* What you will do:
Please find each line in the records below that contains the string "point" and copy those lines out. Case matters.

___

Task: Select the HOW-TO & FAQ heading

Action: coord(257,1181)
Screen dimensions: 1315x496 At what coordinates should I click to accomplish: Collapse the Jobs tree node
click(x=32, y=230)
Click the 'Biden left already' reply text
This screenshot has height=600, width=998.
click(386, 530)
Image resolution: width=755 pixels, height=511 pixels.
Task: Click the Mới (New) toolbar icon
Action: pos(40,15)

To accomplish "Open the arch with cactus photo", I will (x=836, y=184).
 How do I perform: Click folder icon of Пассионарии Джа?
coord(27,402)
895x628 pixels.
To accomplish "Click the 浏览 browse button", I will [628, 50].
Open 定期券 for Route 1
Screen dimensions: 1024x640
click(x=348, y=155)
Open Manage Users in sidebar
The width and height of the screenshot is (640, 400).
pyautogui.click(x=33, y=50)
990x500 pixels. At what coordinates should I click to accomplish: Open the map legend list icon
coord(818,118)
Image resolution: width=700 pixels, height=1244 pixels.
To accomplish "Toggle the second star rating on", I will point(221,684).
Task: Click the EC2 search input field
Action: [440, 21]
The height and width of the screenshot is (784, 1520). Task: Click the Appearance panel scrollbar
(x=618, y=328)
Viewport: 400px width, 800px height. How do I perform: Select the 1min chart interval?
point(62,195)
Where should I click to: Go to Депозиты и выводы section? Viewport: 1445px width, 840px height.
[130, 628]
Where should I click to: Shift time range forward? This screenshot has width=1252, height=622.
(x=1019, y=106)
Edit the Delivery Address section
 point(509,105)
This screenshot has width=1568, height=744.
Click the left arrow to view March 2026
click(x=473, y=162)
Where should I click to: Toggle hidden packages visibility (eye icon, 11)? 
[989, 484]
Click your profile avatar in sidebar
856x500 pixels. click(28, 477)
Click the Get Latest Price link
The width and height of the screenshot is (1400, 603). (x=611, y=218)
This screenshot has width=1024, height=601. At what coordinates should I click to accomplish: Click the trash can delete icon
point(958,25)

___

* Full response:
To accomplish "Toggle the second star rating on", I will point(221,684).
point(62,195)
 point(509,105)
point(958,25)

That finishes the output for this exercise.